A Thursday morning tweet which smeared the two congresswomen as anti-Semitic was met with harsh criticism from Sen. Bernie Sanders (I-Vt.), one of the frontrunners for the Democratic presidential nomination in 2020.
"Opposing Netanyahu's policies is not 'hating the Jewish people,'" tweeted Sanders. "We must stand together against those who promote hatred and racism in Israel, Palestine, the U.S. and everywhere."
On Thursday afternoon, Trump doubled down on his comments.
"Representatives Omar and Tlaib are the face of the Democrat Party," the president tweeted, "and they HATE Israel!"
Trump's comments came in for specific criticism from the Council on American-Islamic Relations (CAIR).

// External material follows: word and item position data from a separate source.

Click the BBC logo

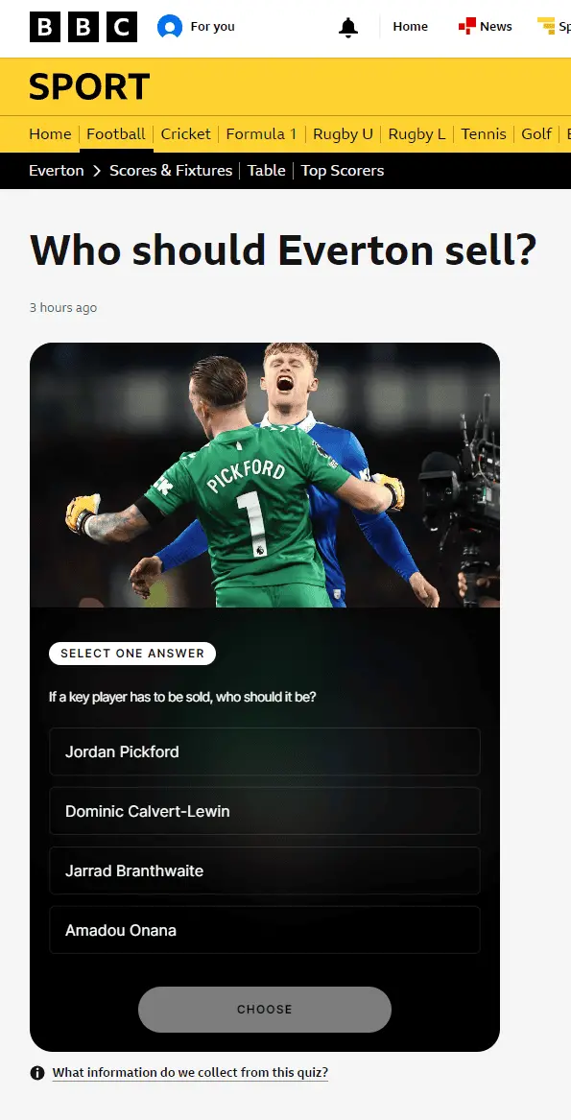83,27
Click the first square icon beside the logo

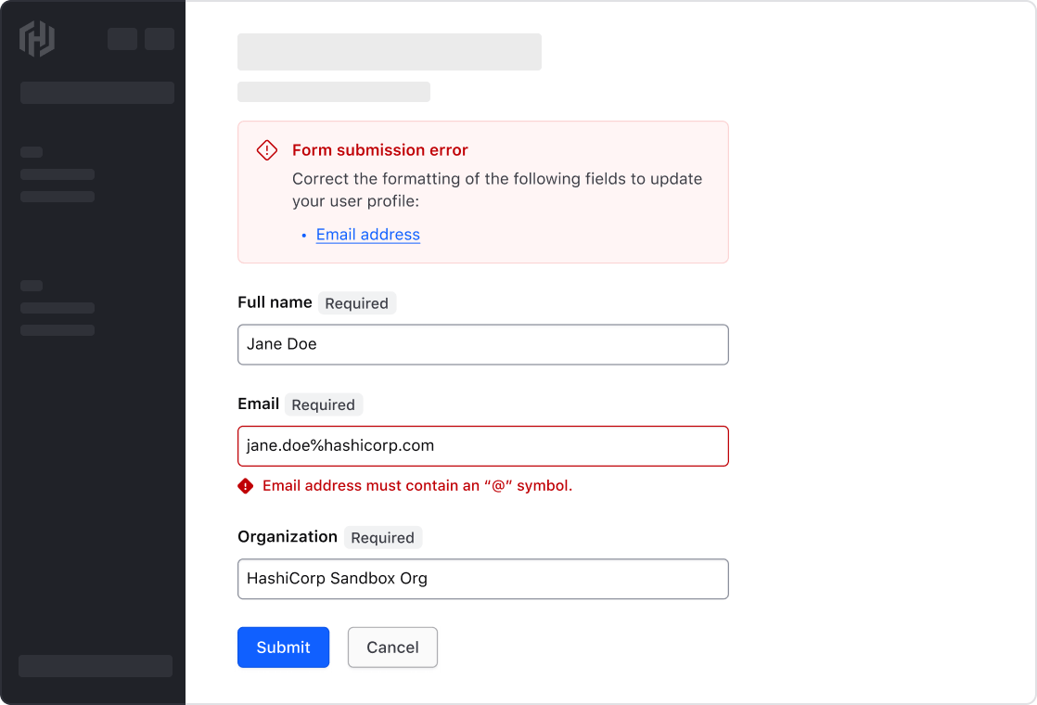click(122, 39)
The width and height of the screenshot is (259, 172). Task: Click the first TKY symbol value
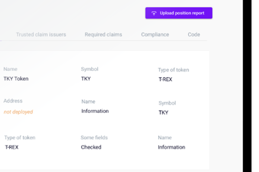tap(86, 79)
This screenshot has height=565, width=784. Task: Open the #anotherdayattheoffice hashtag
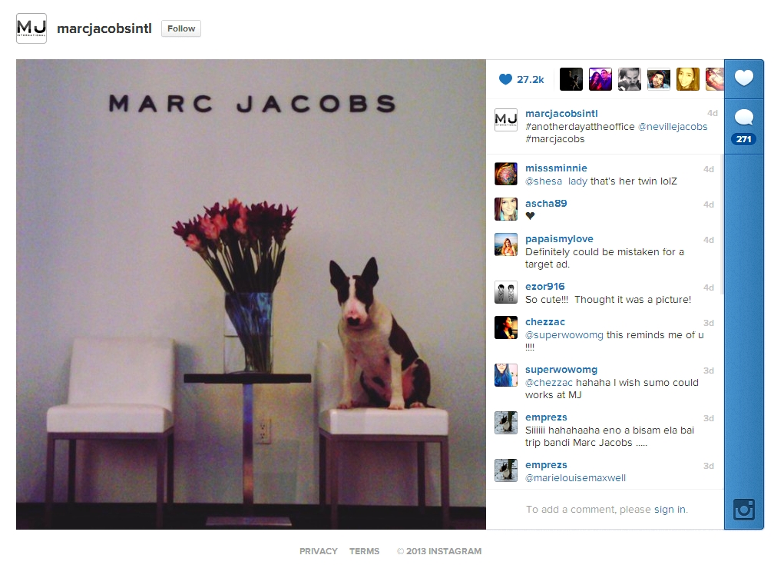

In a statement decrying the Israeli government's decision, the group's national executive director Nihad Awad drew a line in the sand.
"Elected officials of all political parties must make a choice between supporting a foreign segregationist government occupying another people or backing two American Congresswomen of color who are being targeted by a racist, Islamophobic and white supremacist president," said Awad.
That perception of Israel was echoed by Jewish Voice for Peace executive director Rebecca Vilkomerson.
"For Israel to bar the entry of members of Congress based on their political views is unconscionable," Vilkomerson said in a statement, "but also the perfect illustration of Israel's racist apartheid policies in practice."
Given the allies of the Netanyahu government, Amnesty International Israel's director Molly Malekar said in a statement, barring critics on ideologically flimsy grounds claiming anti-Semitism while allowing right-wing bigots from across the world into the country suggests that the issue is more that two Muslim women who have political power are using it to criticize Israel.
"The Israeli government allows free entry to world leaders accused of gross violations of human rights, war crimes, and crimes against humanity, such as Myanmars generals and Duterte of the Philippines, proudly embracing leaders identified with supporting neo-Nazi and anti-semitic groups such as Hungary's Orbán or Brazil's Bolsonaro," said Malekar, "but automatically calls anti-Semitic anyone who dare criticize it."
"Israel bars entry on the basis of political views to those who critique it," Malekar added. "Criticizing Israel's policies isn't violence."
Ultimately, however, the attempt to silence hard truths about the occupation will backfire, Palestinian-American poet Remi Kanazi opined on Twitter.
"Palestinians are not afraid to have a conversation on Palestine, we aren't afraid to debate or make the case, because we have the truth on our side," said Kanazi. "And no matter how much one tries to extinguish it, that truth seeps through, it gets to the core of people, and quickly shifts them."